Luisa, estudiante de un colegio en el Valle, se levanta todas las mañanas a revisar su feed de redes sociales. Como muchos otros adolescentes de su edad, espera aprobación social e integración grupal, dos rasgos fundamentales para que una joven como ella se sienta a gusto, valorada por su comunidad y, por lo tanto, útil y valiosa como individuo.
Lógicamente, en la vida de una adolescente esta pertenencia a un grupo de pares es de absoluta importancia, porque es en ese espacio que se termina de forjar la personalidad. Además, no nos digamos mentiras, aquellos que rodean a Luisa en redes sociales, sus compañeros, son los que, sin duda alguna, la van a acompañar por el resto de su juventud.
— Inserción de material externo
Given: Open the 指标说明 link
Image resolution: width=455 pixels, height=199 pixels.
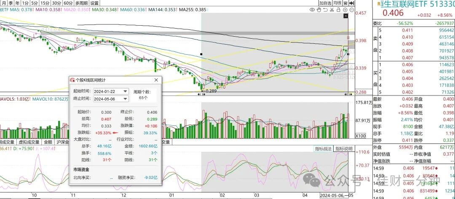Looking at the screenshot, I should (x=344, y=149).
Espacios tan valiosos -que deberían ser tan divertidos- como un partido de básquet mañanero o una fiesta de 15 años en la noche de algún viernes, son solo algunos de los momentos en los que Luisa y sus compañeras se relacionarán -quizás, para mal, como veremos más adelante-. No obstante, en la vida social de la segunda década de este siglo, estos espacios son solo la mitad de lo que se podría denominar ‘convivencia’. La otra mitad es aquella que Luisa y sus pares comparten en Twitch, realizando actividades de esparcimiento; en Instagram, compartiendo momentos importantes de sus vidas; en Twitter, opinando sobre deportes o política; en TikTok, imitando trends virales de música o de baile. Esta otra mitad -la mitad virtual- es tan importante hoy día como la mitad física, dado que nuestros modos de interactuar como seres humanos tienden a digitalizarse cada vez más.
Volvamos al caso concreto. Luisa, cada día que toma su tablet o su celular para revisar redes sociales, se encuentra con decenas de mensajes agresivos, muchos de ellos de perfiles falsos, que la juzgan, que la critican, que la hacen sentir sola e inferior, como si fuera ‘otra’, ‘distinta’, ‘rara’, en lugar de sentirse como parte integral del grupo en el cual convive. Quizás, Luisa encuentre un pequeño agujero de escape de todo este clima sórdido. Puede que se sumerja en el oscuro mundo del juego de la ‘ballena azul’ o podría verse tentada por Alberto, quien aparentemente es un joven de su edad que la ha venido cortejando por inbox durante semanas enteras, con el propósito de, quizás, llegar a ver a Luisa desnuda. Lo que Luisa no sabe es que, quizás, Alberto no es un joven como ella, sino un depredador sexual mucho mayor, que en realidad no quiere acompañarla y acogerla, sino tan solo obtener algún favor sexual de su parte.
Ante este escenario, el derecho penal en nuestro país solamente presenta algunas barreras que podrían llegar, eventualmente, a adaptarse a este escenario. Por ejemplo, se podría hablar de los delitos de injuria, de hostigamiento, de inducción a la prostitución, de actos de racismo y discriminación, o incluso -recientemente, tras fallo de la Corte Suprema- de actos sexuales abusivos. Sin embargo, estos tipos penales no están dirigidos a atacar los fenómenos que tanto aquejan a Luisa como tales, es decir, no están dirigidos a castigar directamente ni el ciberbullying, ni tampoco el cibergrooming -términos bastante extraños, pero, irónicamente, bastante comunes en la realidad (virtual) en la que nuestros jóvenes y adolescentes pasan más de la mitad de su tiempo de esparcimiento y convivencia con sus pares-.
Esta situación es sumamente grave, dado que no existe una vía decisiva y determinada por la cual los padres puedan defender a sus hijas -como Luisa-, cuando juzgan que el acoso y el maltrato han sobrepasado, sin dudarlo ni un solo segundo, las barreras de los meros manuales de convivencia. De hecho, son conductas de absoluta gravedad, que se hallan ad portas de causar un grave daño psicológico e incluso psiquiátrico a nuestros jóvenes.
No se trata de realizar maromas legales y de tratar, a toda costa, de adaptar tipos penales antiguos a fenómenos propios de la realidad actual. No. Se trata de que el derecho sirva como instrumento, justamente, para defender bienes jurídicos que hoy mismo, a esta hora, están en riesgo y por culpa de esta falencia en nuestro ordenamiento, miles de colombianos vulnerables, jóvenes e inmaduros, presas de la angustia y de la desesperación por el acoso o por el cortejo ilícito cibernético, pueden llegar, incluso, a quitarse la vida. Estamos hablando, entonces, de un fenómeno tan silencioso como letal, frente al cual, al día de hoy, lamentablemente, no existe aún una respuesta clara.